DATASET RECORDS: Begin

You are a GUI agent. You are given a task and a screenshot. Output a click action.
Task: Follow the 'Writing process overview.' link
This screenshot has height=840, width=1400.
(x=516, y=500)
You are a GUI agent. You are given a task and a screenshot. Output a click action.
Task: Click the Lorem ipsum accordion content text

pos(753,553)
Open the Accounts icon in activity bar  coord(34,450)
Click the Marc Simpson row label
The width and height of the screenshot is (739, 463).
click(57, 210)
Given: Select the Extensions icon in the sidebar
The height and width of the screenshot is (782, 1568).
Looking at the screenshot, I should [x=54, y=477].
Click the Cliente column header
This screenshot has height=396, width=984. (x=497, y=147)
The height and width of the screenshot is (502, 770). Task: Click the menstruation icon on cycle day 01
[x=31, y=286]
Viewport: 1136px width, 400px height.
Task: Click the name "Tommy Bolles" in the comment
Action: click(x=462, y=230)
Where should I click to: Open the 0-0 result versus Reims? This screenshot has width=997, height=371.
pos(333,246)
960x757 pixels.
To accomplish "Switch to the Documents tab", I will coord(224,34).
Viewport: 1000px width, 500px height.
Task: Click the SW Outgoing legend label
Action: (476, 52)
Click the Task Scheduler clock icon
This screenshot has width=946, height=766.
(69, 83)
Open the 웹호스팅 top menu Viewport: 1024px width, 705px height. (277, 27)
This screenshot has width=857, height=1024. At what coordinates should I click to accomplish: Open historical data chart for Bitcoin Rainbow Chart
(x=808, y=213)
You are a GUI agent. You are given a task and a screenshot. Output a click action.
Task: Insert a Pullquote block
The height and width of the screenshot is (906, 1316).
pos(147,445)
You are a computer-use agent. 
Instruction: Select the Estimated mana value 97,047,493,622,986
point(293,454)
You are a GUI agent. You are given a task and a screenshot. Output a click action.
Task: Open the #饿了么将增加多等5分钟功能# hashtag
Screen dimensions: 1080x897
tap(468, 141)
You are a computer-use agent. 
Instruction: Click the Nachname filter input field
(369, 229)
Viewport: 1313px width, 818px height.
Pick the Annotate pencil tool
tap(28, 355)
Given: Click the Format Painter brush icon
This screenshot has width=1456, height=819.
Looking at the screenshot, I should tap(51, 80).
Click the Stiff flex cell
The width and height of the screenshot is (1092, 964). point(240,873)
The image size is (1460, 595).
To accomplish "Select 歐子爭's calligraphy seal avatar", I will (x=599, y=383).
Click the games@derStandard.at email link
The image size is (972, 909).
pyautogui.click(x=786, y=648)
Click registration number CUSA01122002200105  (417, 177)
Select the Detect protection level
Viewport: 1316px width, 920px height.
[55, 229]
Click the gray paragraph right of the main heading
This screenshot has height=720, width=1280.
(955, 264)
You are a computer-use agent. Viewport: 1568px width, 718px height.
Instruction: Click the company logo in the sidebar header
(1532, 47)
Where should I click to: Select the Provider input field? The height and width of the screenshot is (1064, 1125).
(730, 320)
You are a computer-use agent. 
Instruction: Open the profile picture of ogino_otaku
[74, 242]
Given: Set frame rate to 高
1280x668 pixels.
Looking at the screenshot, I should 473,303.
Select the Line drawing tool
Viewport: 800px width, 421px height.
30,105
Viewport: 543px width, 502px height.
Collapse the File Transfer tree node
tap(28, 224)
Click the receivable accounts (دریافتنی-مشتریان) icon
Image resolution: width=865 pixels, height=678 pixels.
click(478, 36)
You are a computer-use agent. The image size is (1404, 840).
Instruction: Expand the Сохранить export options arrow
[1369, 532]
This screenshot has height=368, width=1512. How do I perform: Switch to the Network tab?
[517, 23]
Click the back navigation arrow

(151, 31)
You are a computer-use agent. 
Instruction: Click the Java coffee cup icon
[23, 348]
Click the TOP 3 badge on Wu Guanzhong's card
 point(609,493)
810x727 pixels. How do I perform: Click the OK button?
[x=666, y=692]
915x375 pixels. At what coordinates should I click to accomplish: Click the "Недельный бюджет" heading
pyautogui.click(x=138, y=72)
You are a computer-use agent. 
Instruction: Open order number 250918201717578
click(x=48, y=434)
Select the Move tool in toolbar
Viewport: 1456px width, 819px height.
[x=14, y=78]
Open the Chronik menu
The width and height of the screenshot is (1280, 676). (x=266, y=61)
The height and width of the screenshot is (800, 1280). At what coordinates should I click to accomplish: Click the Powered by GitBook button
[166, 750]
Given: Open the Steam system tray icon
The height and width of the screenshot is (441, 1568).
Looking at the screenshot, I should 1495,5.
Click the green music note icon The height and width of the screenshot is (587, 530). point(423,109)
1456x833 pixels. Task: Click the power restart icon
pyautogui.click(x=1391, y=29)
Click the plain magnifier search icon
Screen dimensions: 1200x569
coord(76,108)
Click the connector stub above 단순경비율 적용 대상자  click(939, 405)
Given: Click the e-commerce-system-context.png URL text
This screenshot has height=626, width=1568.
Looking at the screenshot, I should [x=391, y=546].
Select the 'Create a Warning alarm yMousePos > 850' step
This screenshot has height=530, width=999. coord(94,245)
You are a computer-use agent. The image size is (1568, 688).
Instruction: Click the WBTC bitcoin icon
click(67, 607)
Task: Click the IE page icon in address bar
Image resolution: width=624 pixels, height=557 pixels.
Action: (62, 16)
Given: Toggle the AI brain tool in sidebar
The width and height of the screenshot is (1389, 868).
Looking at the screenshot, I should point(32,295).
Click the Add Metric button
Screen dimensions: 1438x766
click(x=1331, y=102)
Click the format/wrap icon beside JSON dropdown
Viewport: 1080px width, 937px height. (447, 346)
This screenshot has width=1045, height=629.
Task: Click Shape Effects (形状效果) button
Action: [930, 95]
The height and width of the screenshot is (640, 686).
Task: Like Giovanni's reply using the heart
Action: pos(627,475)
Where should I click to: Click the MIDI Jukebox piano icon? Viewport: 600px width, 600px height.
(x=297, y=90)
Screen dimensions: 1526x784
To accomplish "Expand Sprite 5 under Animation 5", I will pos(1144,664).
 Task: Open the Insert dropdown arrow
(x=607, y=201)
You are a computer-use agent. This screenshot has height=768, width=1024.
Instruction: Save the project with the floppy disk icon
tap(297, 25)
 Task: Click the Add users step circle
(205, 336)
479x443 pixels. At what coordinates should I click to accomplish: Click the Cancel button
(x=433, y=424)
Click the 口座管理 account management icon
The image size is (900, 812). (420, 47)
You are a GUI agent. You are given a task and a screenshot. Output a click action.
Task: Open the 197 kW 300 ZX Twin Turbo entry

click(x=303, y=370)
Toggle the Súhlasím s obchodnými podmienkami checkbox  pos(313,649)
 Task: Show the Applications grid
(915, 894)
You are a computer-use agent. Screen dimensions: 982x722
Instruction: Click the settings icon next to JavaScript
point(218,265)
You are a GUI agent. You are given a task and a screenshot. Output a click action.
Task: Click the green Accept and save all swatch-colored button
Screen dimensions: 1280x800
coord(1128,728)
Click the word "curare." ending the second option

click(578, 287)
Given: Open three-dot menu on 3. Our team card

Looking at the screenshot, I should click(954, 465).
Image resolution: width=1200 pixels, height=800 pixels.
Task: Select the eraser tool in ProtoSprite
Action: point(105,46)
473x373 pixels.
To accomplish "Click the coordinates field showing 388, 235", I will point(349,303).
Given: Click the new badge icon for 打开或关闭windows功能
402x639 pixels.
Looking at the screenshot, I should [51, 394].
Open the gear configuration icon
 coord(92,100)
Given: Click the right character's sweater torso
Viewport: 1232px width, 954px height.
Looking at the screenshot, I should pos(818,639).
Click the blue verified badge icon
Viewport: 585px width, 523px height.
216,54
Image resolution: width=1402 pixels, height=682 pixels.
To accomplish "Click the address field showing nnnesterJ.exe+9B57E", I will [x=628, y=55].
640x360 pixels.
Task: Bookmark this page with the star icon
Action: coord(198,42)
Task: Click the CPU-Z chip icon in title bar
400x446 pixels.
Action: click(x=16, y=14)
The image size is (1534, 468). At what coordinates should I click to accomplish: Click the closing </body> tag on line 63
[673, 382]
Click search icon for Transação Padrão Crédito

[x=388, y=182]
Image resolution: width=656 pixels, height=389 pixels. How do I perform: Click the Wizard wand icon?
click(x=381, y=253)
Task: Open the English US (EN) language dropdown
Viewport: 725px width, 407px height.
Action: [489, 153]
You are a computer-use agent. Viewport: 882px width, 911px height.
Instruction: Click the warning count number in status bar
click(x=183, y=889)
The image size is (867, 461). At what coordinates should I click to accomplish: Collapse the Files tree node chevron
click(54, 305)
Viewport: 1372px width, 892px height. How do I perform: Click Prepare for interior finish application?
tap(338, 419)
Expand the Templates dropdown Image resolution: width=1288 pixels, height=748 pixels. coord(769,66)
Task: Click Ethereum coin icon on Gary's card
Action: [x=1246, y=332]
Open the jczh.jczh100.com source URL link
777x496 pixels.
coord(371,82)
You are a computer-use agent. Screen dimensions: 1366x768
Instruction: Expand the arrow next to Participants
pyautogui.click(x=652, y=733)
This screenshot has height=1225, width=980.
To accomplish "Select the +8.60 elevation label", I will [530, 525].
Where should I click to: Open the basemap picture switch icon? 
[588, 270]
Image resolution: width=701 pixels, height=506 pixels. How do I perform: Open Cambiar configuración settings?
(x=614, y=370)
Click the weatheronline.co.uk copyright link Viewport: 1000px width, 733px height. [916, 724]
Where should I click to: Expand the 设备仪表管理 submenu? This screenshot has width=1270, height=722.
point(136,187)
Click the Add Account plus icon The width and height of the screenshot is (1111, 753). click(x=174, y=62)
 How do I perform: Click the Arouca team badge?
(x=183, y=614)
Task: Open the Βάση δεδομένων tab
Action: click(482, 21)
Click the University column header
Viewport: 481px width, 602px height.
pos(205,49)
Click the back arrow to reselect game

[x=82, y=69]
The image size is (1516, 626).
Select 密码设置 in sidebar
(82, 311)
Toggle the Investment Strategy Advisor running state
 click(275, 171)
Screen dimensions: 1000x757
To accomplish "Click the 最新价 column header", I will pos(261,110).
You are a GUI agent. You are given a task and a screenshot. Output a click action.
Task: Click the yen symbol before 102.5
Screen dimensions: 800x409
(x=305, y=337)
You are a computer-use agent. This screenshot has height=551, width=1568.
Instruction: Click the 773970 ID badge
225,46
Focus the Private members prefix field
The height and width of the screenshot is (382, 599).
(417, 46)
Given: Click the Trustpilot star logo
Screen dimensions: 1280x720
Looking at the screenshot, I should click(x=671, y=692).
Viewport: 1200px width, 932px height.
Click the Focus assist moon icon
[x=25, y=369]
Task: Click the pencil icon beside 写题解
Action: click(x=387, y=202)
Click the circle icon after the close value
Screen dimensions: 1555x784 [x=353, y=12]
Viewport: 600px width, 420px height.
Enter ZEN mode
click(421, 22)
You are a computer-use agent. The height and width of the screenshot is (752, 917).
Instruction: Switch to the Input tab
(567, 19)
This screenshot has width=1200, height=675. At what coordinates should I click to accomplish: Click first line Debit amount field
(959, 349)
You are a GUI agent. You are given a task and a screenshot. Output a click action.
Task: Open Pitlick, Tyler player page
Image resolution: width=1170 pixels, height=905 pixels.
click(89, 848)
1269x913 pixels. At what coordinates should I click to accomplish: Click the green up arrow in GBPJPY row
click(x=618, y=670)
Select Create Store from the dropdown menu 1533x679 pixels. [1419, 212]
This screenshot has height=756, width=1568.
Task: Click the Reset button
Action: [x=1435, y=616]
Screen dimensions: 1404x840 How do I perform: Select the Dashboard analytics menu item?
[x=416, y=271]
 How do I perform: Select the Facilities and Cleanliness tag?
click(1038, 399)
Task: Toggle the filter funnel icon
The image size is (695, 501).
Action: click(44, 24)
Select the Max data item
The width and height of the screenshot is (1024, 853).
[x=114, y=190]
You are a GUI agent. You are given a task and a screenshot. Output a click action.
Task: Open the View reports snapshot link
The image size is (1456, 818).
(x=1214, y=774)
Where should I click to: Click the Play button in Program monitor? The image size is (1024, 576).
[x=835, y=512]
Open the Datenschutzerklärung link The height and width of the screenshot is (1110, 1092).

DATASET RECORDS: End

• _YOUR GOAL_: Wherever the word "system" appears in the records above, copy that line.

• _PROBLEM SOLUTION_:
Given: Open the Steam system tray icon
Given: Click the e-commerce-system-context.png URL text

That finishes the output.